Studying

What are you studying? Are you in school? How do you like to study?

Now that I’m out of school I’m spending a lot of time studying math (I kinda wish I majored in that instead of EE). Right now I’m focusing on abstract algebra, and once I get a better foundation I’ll start working on game theory and coding theory. I have some philosophy books for when I get bored of that.

I pretty much just read whatever textbooks the internet tells me are best (the /sci/ wiki is my go-to), and get them from abebooks or lib-gen.

How do you define studying? Is it just reading academic texts or is it a more intensive form of reading? I know I don’t study for school but I might be in a constant state of studying for personal gain.

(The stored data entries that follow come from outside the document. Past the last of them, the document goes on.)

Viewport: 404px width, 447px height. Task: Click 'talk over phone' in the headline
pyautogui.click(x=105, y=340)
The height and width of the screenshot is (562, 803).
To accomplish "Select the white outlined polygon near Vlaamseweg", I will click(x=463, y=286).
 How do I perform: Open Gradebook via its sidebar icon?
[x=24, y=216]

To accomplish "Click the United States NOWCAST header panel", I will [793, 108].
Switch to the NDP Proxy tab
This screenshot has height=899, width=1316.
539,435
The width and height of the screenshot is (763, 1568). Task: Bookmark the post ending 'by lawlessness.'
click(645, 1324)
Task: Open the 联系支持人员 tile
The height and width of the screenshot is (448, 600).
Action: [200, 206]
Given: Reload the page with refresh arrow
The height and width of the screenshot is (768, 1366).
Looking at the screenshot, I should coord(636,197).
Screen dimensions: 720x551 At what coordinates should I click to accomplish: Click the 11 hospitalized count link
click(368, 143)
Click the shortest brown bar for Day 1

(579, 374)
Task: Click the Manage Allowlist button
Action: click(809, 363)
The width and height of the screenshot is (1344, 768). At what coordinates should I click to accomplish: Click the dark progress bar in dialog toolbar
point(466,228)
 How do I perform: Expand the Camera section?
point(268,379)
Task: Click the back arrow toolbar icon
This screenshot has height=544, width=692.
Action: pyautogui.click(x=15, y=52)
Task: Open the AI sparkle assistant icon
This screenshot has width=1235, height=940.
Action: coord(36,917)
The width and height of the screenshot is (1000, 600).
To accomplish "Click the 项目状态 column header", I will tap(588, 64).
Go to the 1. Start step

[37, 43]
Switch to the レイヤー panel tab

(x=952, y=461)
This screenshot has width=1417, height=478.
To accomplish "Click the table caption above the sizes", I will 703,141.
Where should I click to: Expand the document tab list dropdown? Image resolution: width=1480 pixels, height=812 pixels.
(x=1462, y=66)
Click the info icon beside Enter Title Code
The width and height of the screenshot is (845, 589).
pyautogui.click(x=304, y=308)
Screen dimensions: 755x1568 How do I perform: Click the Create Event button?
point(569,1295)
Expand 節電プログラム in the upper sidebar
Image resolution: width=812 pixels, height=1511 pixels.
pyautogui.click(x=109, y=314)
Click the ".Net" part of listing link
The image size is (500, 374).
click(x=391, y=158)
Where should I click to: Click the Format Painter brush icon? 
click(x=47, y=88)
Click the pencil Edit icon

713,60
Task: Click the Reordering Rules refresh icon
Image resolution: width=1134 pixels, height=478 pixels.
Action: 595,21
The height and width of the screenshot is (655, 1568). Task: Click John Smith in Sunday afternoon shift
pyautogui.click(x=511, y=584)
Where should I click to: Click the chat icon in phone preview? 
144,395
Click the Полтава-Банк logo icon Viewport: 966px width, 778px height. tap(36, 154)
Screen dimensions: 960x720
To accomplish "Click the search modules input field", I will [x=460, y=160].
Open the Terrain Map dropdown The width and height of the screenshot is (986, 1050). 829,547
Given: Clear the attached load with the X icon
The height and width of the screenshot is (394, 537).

I was thinking about that as I made the thread, and the best I could come up with on the spot is “learning material at a deep enough level that it could be used as a foundation for learning more advanced material”. so a pop-sci book about QM wouldn’t count because you’d need to relearn everything from scratch to actually work with it, but Khan Academy definitely counts, as could an audio book or even a particularly rigorous podcast.

Ok I’ll toss my hat in.

I’m in the process of reading 2 books right now. One could constitute studying, the other definitely does.

Re-reading Richard Garfield’s Characteristics of Games. I read it first when I found out about it like 3 years ago when I found geeknights but I feel it’s worth a second go.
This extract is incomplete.